According to a recent study by Transparency International (TI), only four of the 41 Parties of the OECD (Organisation for Economic Co-operation and Development) Anti-Bribery Convention (the “Convention”) are “active” enforcers of the Convention. These results also provide an indication of the vigor of global anti-bribery enforcement efforts, because the 41 Parties of the Convention represent approximately two-thirds of the world’s exports and nearly 90 percent of all foreign direct-investment expenditures.
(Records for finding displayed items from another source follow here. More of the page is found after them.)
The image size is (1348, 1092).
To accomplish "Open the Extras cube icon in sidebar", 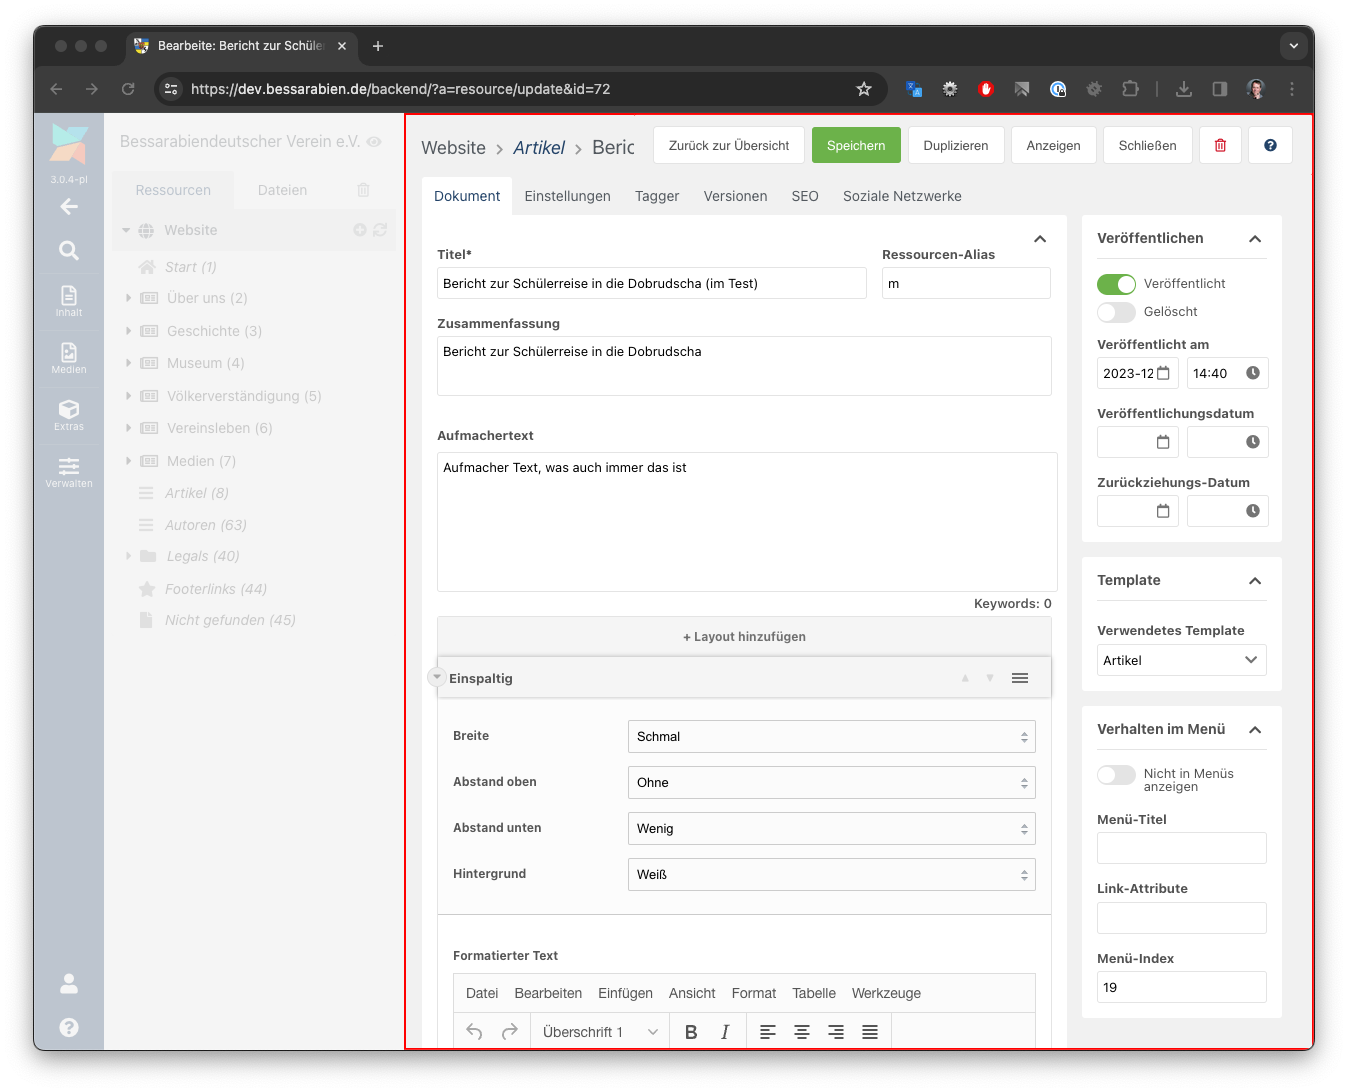I will pos(69,414).
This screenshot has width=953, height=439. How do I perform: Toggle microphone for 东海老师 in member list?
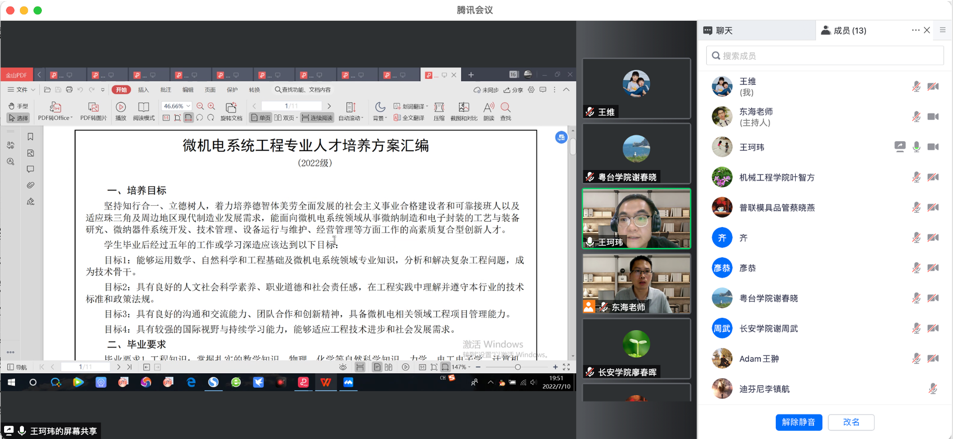click(x=916, y=117)

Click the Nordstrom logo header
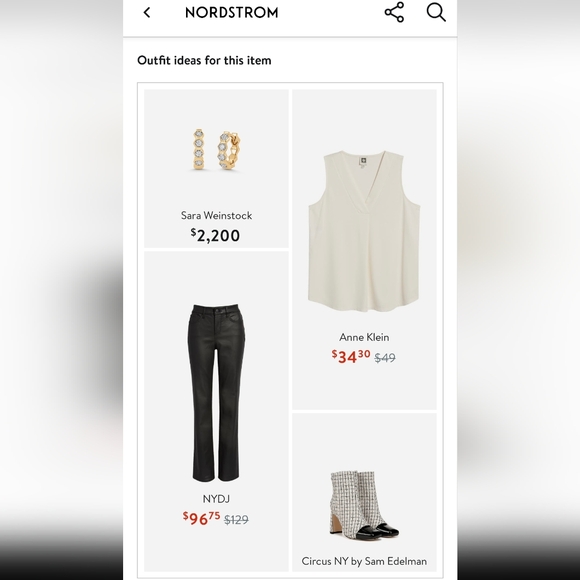232,13
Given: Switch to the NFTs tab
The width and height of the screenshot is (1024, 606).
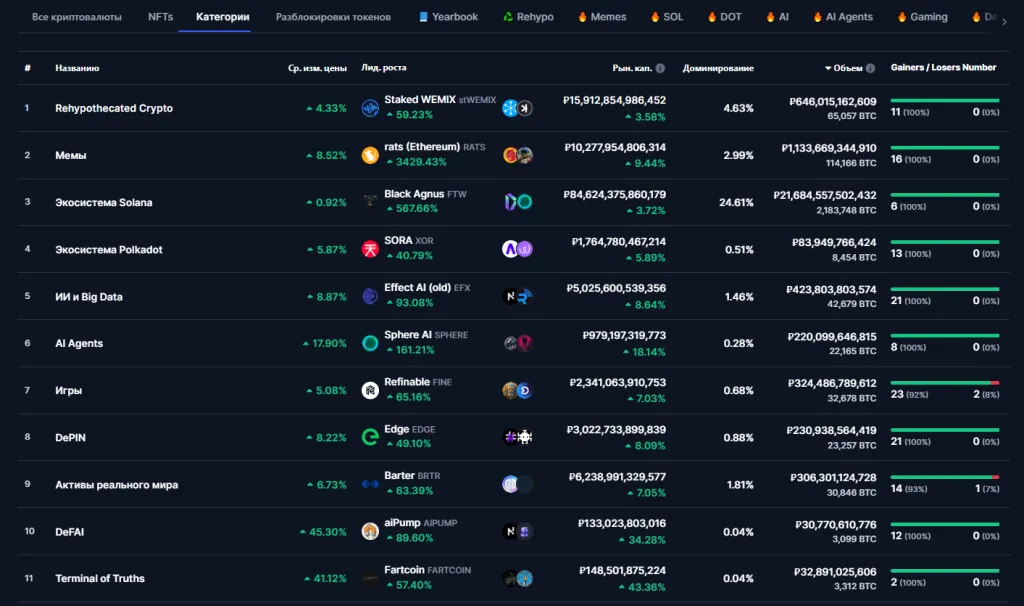Looking at the screenshot, I should (x=160, y=17).
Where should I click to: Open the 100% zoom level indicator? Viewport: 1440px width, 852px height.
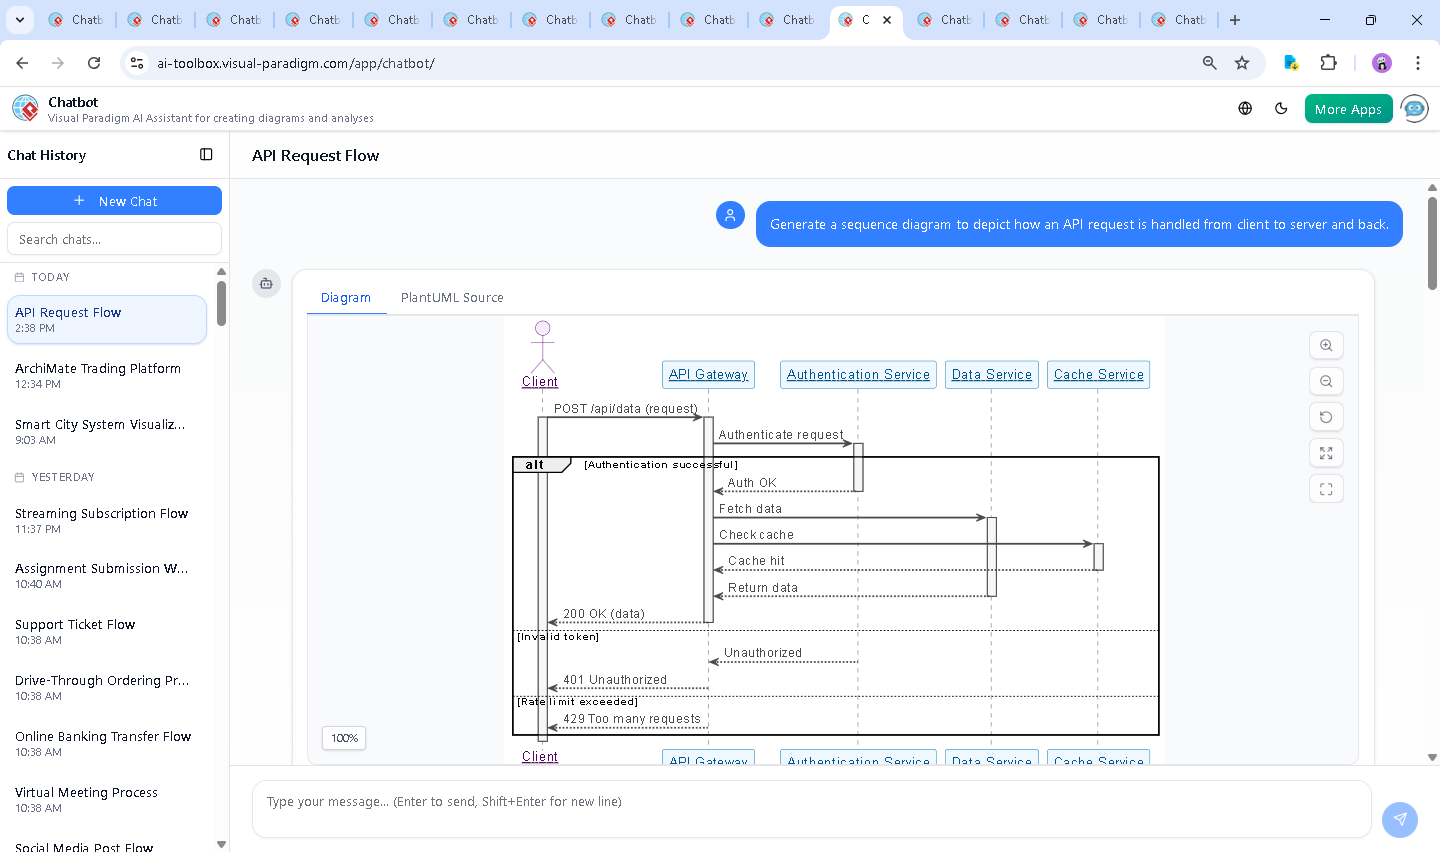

TI’s study reviewed 40 of the 41 Parties’ enforcement actions between 2010 and 2013 and categorized the Parties’ enforcement efforts as “active,” “moderate,” “limited” and “little or no enforcement.” The study found that the United States, Germany, United Kingdom and Switzerland are “active” enforcers. The United States topped the list, with the most investigations and prosecutions. In the second highest category, five countries ranked as “moderate” enforcers: Italy, Canada, Australia, Austria and Finland. The remaining countries all ranked at the bottom of TI’s enforcement scale, with “limited” or “little or no enforcement.”

Only two Parties, Canada and New Zealand, improved their rankings from TI’s 2013 study.  Canada’s improved ranking is attributed largely to amendments to the country’s Corruption of Foreign Public Officials Act (CFPOA), including the addition of a “books and records” offense for efforts to conceal bribe payments in corporate financial accounting records, and an increase in the maximum period of incarceration for bribery offenses from five to 14 years. Notably, however, Canada still lacks a civil enforcement option under the CFPOA.

Several of the world’s largest economies, including China, Brazil, Mexico and Russia, were ranked as having “little or no enforcement.” In total, the 30 countries categorized as having “limited” or “little to no enforcement” represent approximately one-third of the world’s exports.